**WORK REQUEST:** What follows is a set of records. Repeat them word for word.

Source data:
....
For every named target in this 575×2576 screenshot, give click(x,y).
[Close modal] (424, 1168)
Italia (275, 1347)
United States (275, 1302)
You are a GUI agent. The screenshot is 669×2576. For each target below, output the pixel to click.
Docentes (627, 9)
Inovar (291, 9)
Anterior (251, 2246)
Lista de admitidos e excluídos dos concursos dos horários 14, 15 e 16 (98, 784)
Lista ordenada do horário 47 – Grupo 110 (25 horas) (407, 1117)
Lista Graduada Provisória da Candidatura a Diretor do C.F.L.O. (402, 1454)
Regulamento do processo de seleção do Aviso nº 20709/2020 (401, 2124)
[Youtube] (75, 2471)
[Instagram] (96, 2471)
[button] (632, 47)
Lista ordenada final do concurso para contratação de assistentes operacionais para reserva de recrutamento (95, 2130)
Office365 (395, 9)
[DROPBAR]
....
**ANSWER BOX:**
For every named target in this 575×2576 screenshot, give click(x,y).
[Close modal] (424, 1168)
Italia (275, 1347)
United States (275, 1302)
You are a GUI agent. The screenshot is 669×2576. For each target below, output the pixel to click.
Docentes (627, 9)
Inovar (291, 9)
Anterior (251, 2246)
Lista de admitidos e excluídos dos concursos dos horários 14, 15 e 16 (98, 784)
Lista ordenada do horário 47 – Grupo 110 (25 horas) (407, 1117)
Lista Graduada Provisória da Candidatura a Diretor do C.F.L.O. (402, 1454)
Regulamento do processo de seleção do Aviso nº 20709/2020 (401, 2124)
[Youtube] (75, 2471)
[Instagram] (96, 2471)
[button] (632, 47)
Lista ordenada final do concurso para contratação de assistentes operacionais para reserva de recrutamento (95, 2130)
Office365 (395, 9)
[DROPBAR]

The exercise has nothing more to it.